| 334 Views

Ironi: Negeri Kaya Sawit, Harga Minyak Kita makin Selangit

Oleh : Santika  
Aktivis Dakwah

Lagi dan lagi kebijakan pemerintah telah banyak menyusahkan rakyatnya. Salah satunya kebijakan kenaikan harga minyak rakyat, Minyakita. Harga Eceran Tertinggi (HET) minyak goreng Minyakita atau harga minyakita naik dari Rp14.000 menjadi Rp15.700 per liter. Kenaikan ini diumumkan oleh Menteri Perdagangan (Mendag) Zulkifli Hasan dalam Surat Edaran Nomor 03 Tahun 2023 tentang Pedoman Penjualan Minyak Goreng Rakyat. (Https://www.liputan6.com) pada tanggal 20 Juli 2024.
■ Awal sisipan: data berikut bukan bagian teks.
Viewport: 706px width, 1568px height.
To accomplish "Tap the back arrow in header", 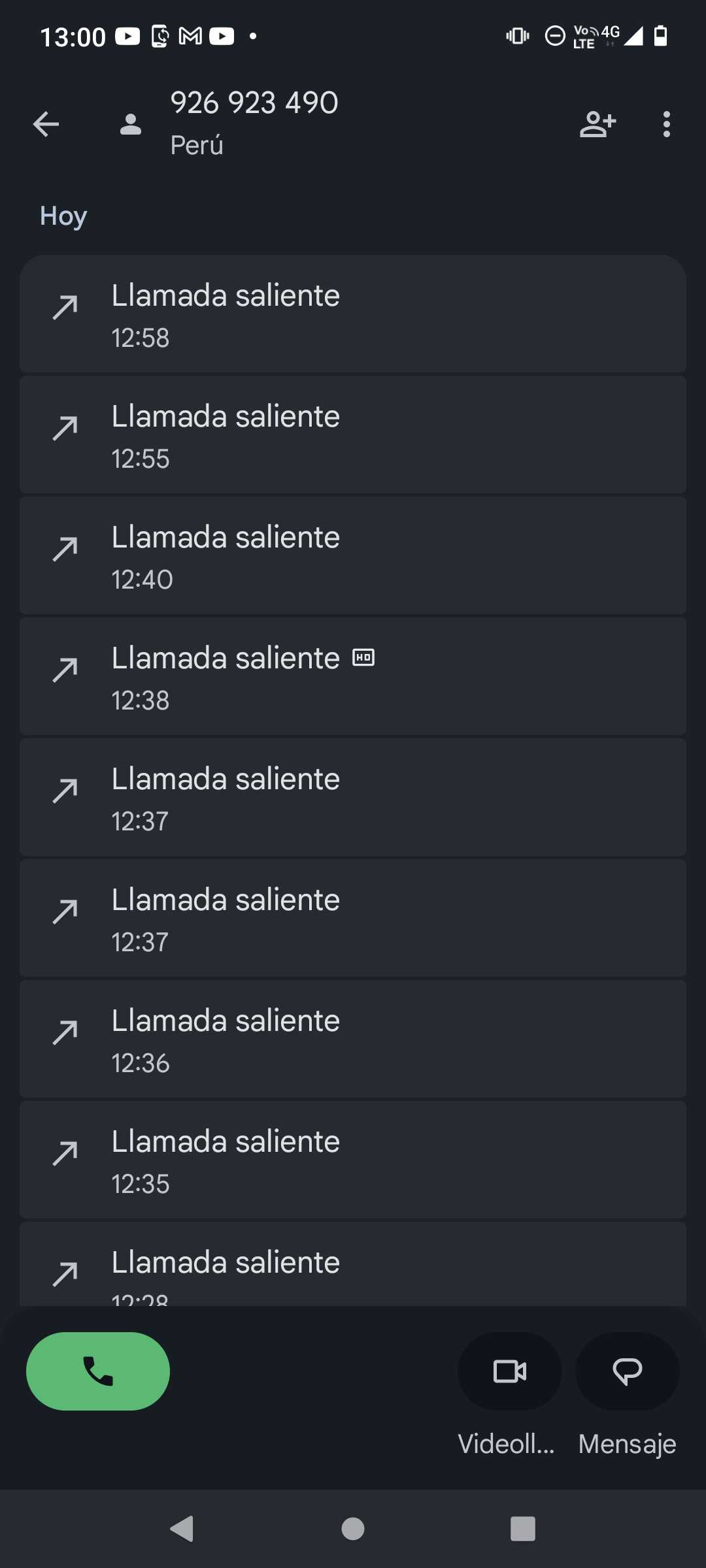I will point(46,124).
Tentunya kebijakan ini menambah tekanan hidup pada rakyat. UMKM baik mikro ataupun makro yang bergerak dibidang kuliner yang paling banyak terdampak dari kenaikan minyakita ini. Dengan naiknya biaya produksi, maka akan memaksa para UMKM menaikkan harga jual dipasaran. Padahal, sudah kita ketahui bersama bahwasanya daya beli masyarakat saat ini sangatlah rendah, diakibatkan dari meningkatnya angka pengangguran akibat banyaknya PHK masal.  Walhasil, sangat berbahaya dalam kelangsungan usaha mereka. Alasan pemerintah harus menaikkan harga jual minyakkita, karena harus disesuaikan dengan biaya produksi dan juga harus disesuaikan dengan fluktuasi nilai tukar rupiah.
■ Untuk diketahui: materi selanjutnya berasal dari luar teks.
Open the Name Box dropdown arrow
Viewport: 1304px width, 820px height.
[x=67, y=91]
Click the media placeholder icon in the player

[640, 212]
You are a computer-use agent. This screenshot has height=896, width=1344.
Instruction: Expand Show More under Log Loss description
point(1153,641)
Tentunya kenaikan ini tidak masuk akal, karena Indonesia adalah negeri penghasil kelapa sawit terbesar di dunia dengan produksi CPO mencapai 45,5 juta metrik ton (MT) pada periode 2022/2023. Sehingga Indonesia mampu menjadi negara eksportir ke Belanda dan Malaysia. Namun, sejak tahun 2020 ekspor ke negeri Belanda mengalami penurunan, karena Belanda mendapat pasokan kelapa sawit dari Malaysia. Lucunya kelapa sawit yang di ekspor dari malaysia ke Belanda adalah kelapa sawit Indonesia. Namun, Malaysia dan Belandalah yang justru lebih diuntungkan dari kelapa sawit ini. Akhirnya menghambat kemajuan industri kelapa sawit di Indonesia. 
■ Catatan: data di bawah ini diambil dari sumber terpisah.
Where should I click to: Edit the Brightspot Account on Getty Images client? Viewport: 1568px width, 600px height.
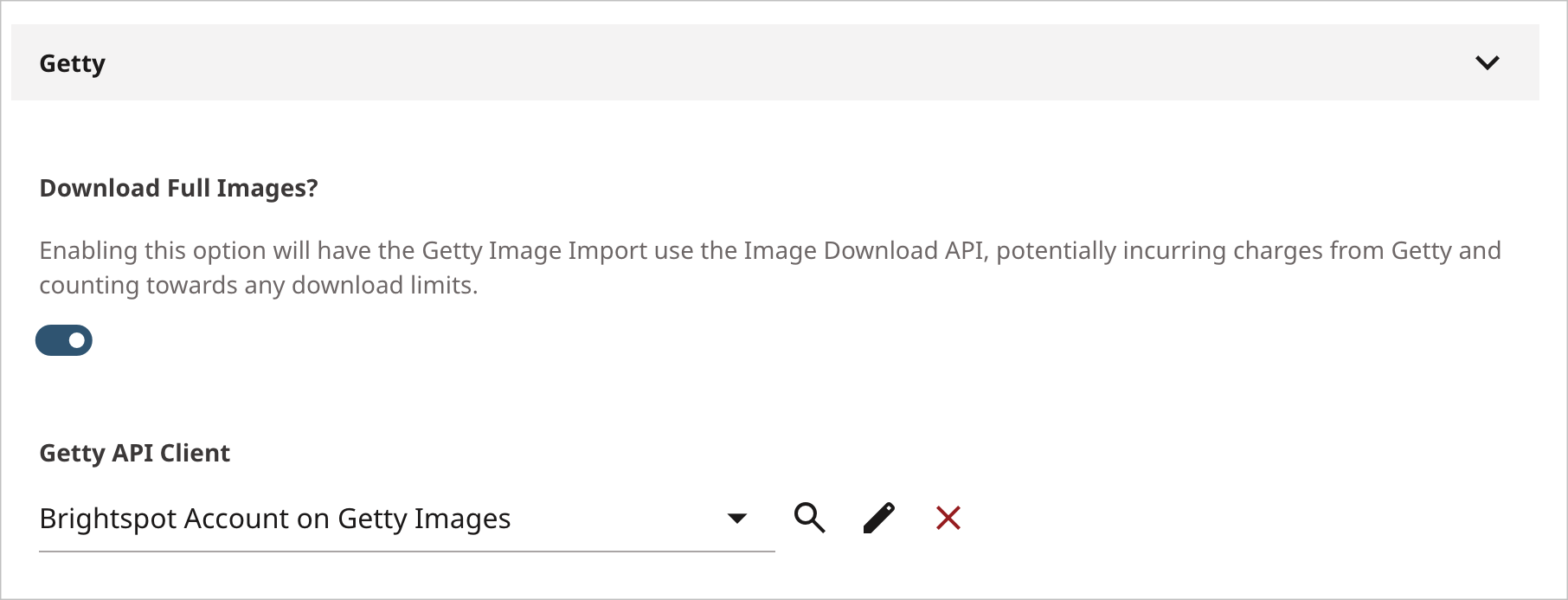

Kebijakan ini telah banyak melukai hati rakyat Indonesia. Kebijakan yang dinilai tidak propublik. Seharusnya negara bisa berperan aktif dan mengintervensi keadaan, agar minyakita turun harga atau minimal harganya tetap stabil. Negara harus mampu memenuhi kebutuhan rakyatnya dalam hal pemenuhan kebutuhan sandang. Namun, hal ini sangatlah mustahil terjadi, karena sistem yang diterapkan saat ini adalah sistem yang berbasis kebebasan, yang mana kebebasan ini adalah hasil karya penerapan sistem kapitalis liberalis. Dalam sistem ini, justru negara menjamin kebebasan dalam berbagai lini kehidupan. Salah satunya dibidang pertanian dan perdagangan. Semenjak Indonesia menandatangani perjanjian GATT, maka perdagangan makin liberal. Perjanjian GATT adalah Perjanjian Umum tentang Tarif dan Perdagangan (GATT), yang ditandatangani pada tahun 1947, merupakan perjanjian multilateral yang mengatur perdagangan antara 153 negara. Menurut pembukaannya, tujuan GATT (Ganeral  Agreement off tariffs and Trade) adalah “pengurangan tarif dan hambatan perdagangan lainnya secara substansial dan penghapusan preferensi, atas dasar timbal balik dan saling menguntungkan.” Perjanjian GATT itu sendiri adalah perjanjian umum tentang Tarif dan Perdagangan dibentuk untuk menghilangkan proteksionisme, sehingga membuat negara- negara berdagang secara bebas diantara mereka sendiri, serta membantu memulihkan kemakmuran ekonomi. (sumber ensiklopedia).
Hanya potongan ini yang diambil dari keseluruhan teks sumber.